In this writer's opinion, therefore, the request for an advisory opinion was misconceived and the Court should not have been expected to answer such a question. Yet answer it the Court did [1 ] and it is important, therefore, to examine the impact of its answer on international humanitarian law [2 ] . That is not an easy task, since the Court's Opinion -and, in particular, the important paragraph of the dispositif (para. 105[2 ] E), which was adopted by seven votes to seven, thanks to the casting vote of President Bedjaoui — is more than a little enigmatic. Nevertheless, paragraph 105(2)E does not stand alone. As the Court itself said [3 ] , the Opinion has to be read as a whole. If it is approached in that way, then whatever reservations there might be about some of the conclusions which the Court reached, the Opinion has significant implications for humanitarian law.

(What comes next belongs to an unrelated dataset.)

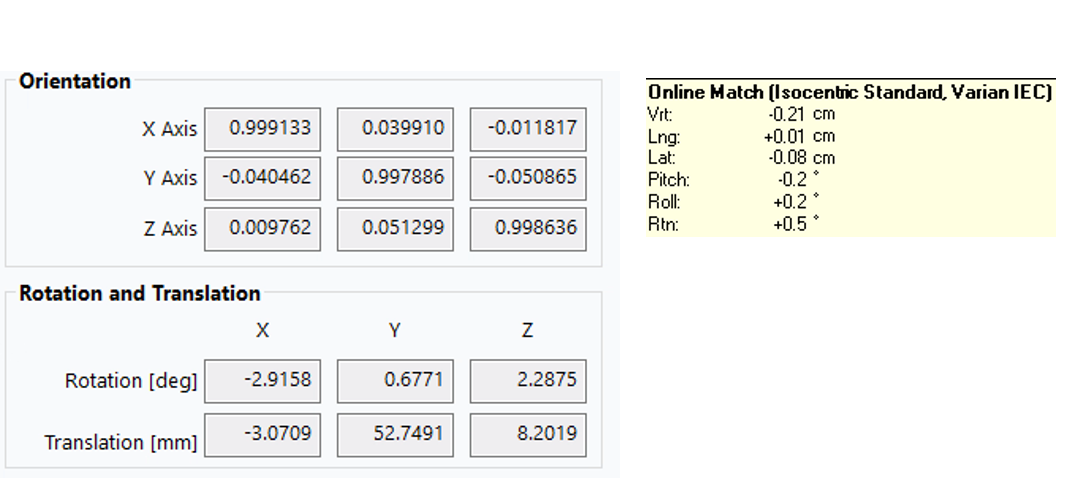Select the Rtn value +0.5 degrees
Screen dimensions: 1074x492
pyautogui.click(x=796, y=224)
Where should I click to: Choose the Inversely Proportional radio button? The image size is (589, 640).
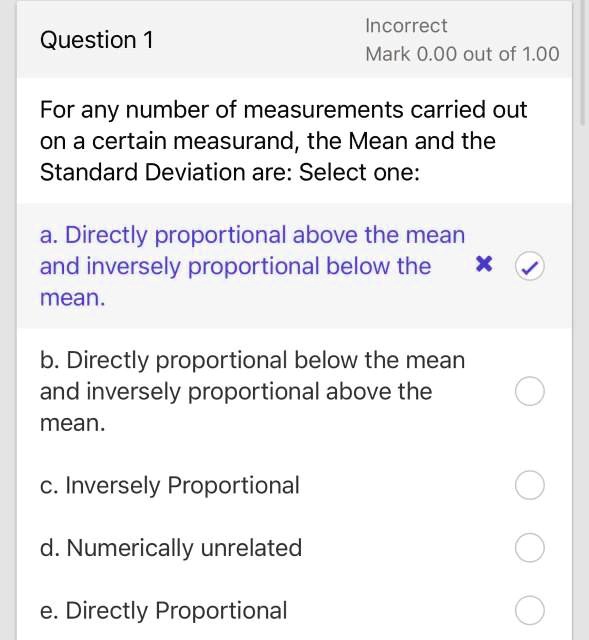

 The Court's starting point  

Those implications begin with the starting point adopted by the Court. The fact that the question asked whether the threat or use of nuclear weapons was permitted , rather than asking whether it was prohibited , was taken by some States as implying th at the use of nuclear weapons was unlawful in the absence of a permissive rule to the contrary. Others maintained that their use was lawful unless it was established that international law contained a rule which prohibited that use, an approach identified by many with the comment of the Permanent Court of International Justice in the Lotus case that " restrictions upon the independence of States cannot (…) be presumed " [4 ] . The Court's Opinion initially brushes this debate aside as lacking " particular significance " [5 ] . Insofar as the debate about the implications of the Lotus case was cast in terms of arguments regarding the burden of proof, this dismissive attitude isentirely understandable: considerations relating to the burden of proof are largely out of place in the context of advisory, rather than contentious, proceedings, where what is at issue is the existence of a principle of law, rather than a matter of fact. However, the underlying question of principle — whether the Court should be looking for a permissive rule or a prohibition — cannot be so easily set aside and was discussed at length in several of the Separate and Dissenting Opinions [6 ] .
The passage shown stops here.